La mancata aderenza delle informazioni trasmesse dagli intermediari italiani agli schemi previsti dalle regole europee riduce la trasparenza e la confrontabilità delle condizioni economiche applicate ai clienti dei servizi di investimento e ne impedisce una valutazione obiettiva.
Le lacune sono ancora più significative se si considera che l’applicazione in Italia delle regole della Mifid2 è stata fatta slittare di 12 mesi (era originariamente prevista a gennaio 2017) proprio per consentire a tutti gli intermediari di rispettare i nuovi obblighi di trasparenza.

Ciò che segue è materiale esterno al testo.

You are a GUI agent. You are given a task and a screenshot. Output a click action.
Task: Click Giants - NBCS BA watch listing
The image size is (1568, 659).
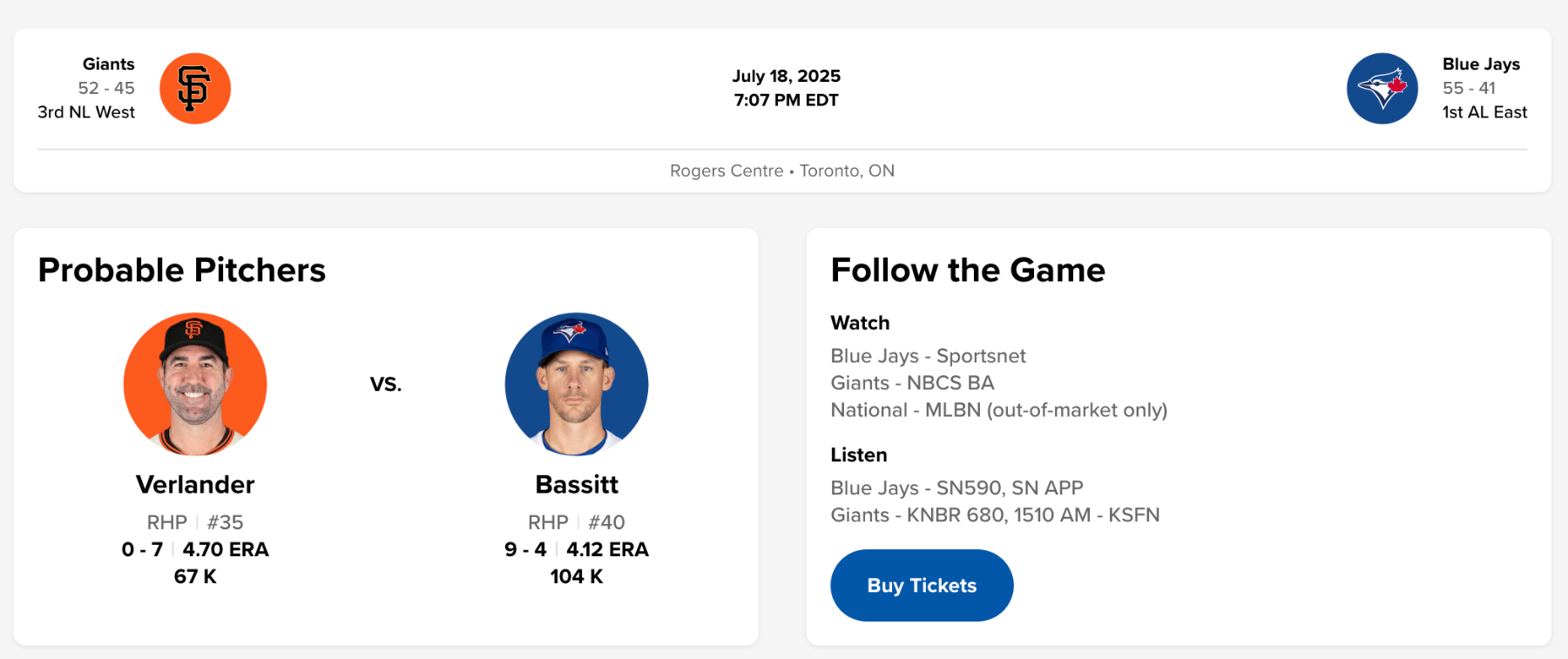[x=912, y=383]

Sono i principali, allarmanti risultati di uno studio sull’effettivo adeguamento degli intermediari finanziari alla normativa europea a tutela dei risparmiatori introdotta in Italia il 3 gennaio 2018 dalla direttiva Mifid2. La ricerca è stata realizzata da Moneyfarm, società di investimenti online fondata nel 2011, in collaborazione con la Scuola di management del Politecnico di Milano.
COS’E’ MIFID2
Mifid2, la direttiva europea per investire consapevolmente
In vigore da gennaio 2018, prevede regole stringenti sulla trasparenza dei costi dei servizi finanziari. Nonostante i richiami europei e della Consob, gli operatori ancora svicolano
ANALIZZATI I 20 BIG DEL SETTORE
La prima parte della ricerca, resa nota sinora, ha analizzato in particolare la comunicazione dei costi e degli oneri del servizio d’investimento in base alle informative ex ante prodotte da 20 fra i più importanti intermediari finanziari operanti in Italia:
Allianz Bank Financial Advisors,
Azimut Capital Management,
Banco Bpm e Banca Aletti del gruppo Banco Bpm,
Bnl e Bnp Paribas – Life Banker del gruppo Bnp Paribas,
Bper Banca,
Credito Emiliano,
Deutsche Bank,
Fineco Bank,
Banca Generali Private,
Fideuram e Intesa San Paolo private banking del gruppo Intesa Sanpaolo,
Banca Widiba del gruppo Mps,
Ing Bank,
CheBanca! del gruppo Mediobanca,
Banca Mediolanum,
IW Bank del gruppo Ubi,
Unicredit
Unipol Banca.
RISULTATI SCONFORTANTI
I risultati della ricerca sono sconfortanti: nonostante il recepimento delle norme della direttiva europea sia stato posticipata di 12 mesi per consentire a tutti gli intermediari di prepararsi adeguatamente all’adempimento dei nuovi obblighi di trasparenza (l’avvio infatti era originariamente previsto da gennaio 2017), solo il 25% delle aziende di consulenza finanziaria ha una conformità totale alla tabella 1 della direttiva Mifid 2 per quanto riguarda la comunicazione e informativa ex ante dei costi e degli oneri dei servizi di investimento. Un altro 25% non ha alcuna conformità alle richieste della Mifid2. Del restante 50%, una metà (25%) ha una conformità pari ad appena il 20% delle regole Mifid2. Le risposte del campione sono state trattate in forma anonima.